Available data
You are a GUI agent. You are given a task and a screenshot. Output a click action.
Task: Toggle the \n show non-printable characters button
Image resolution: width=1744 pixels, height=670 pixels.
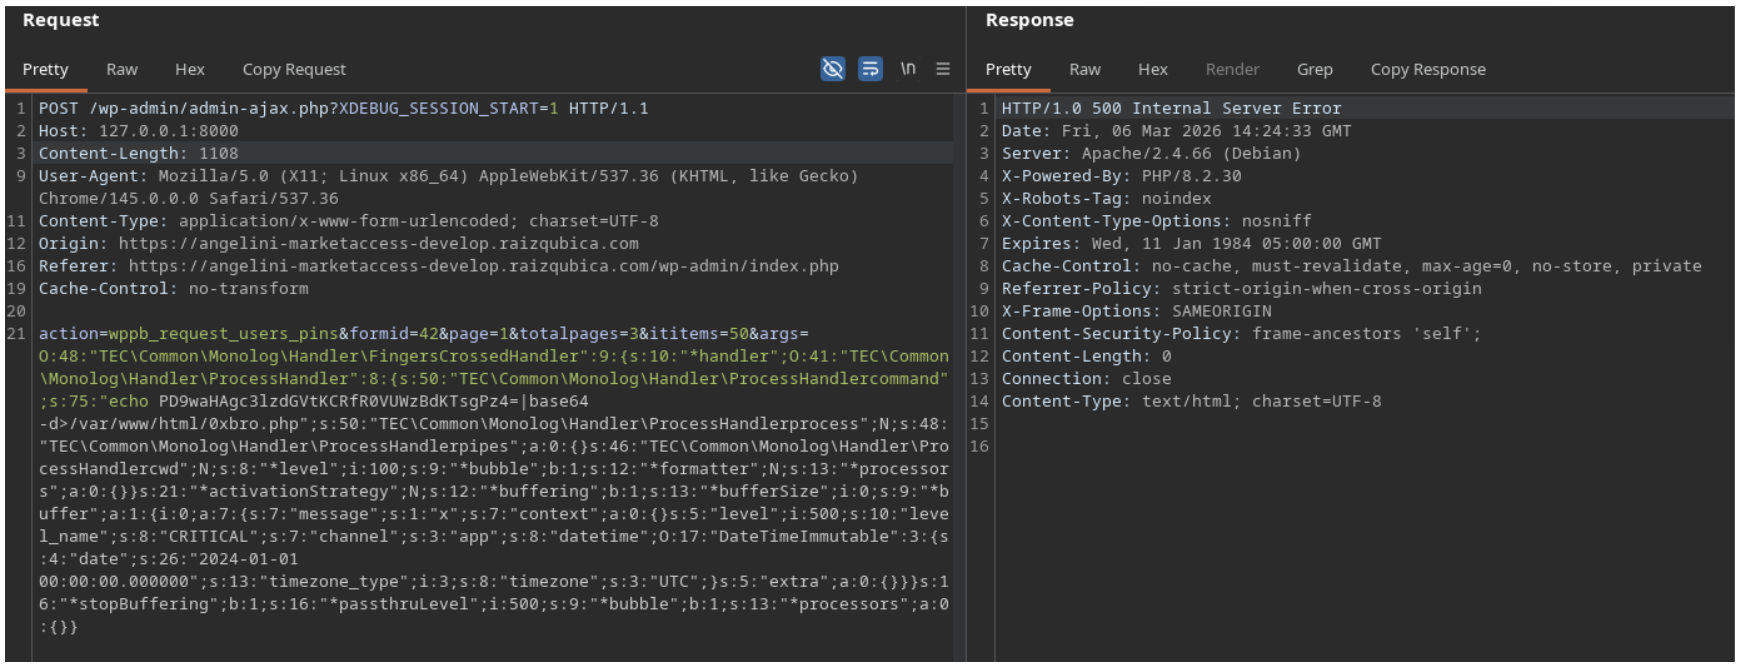click(x=907, y=69)
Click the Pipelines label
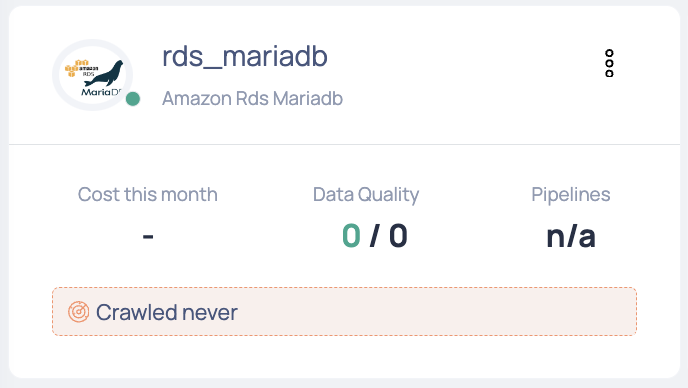The image size is (688, 388). pyautogui.click(x=571, y=194)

Exercise requirements
Set the pictures aside and repeat only the lines from the one containing "Image resolution: width=1744" through the last line of the entries above, exactly as they stand.

Exercise answer
Image resolution: width=1744 pixels, height=670 pixels.
click(x=907, y=69)
Click the Pipelines label
The image size is (688, 388). pyautogui.click(x=571, y=194)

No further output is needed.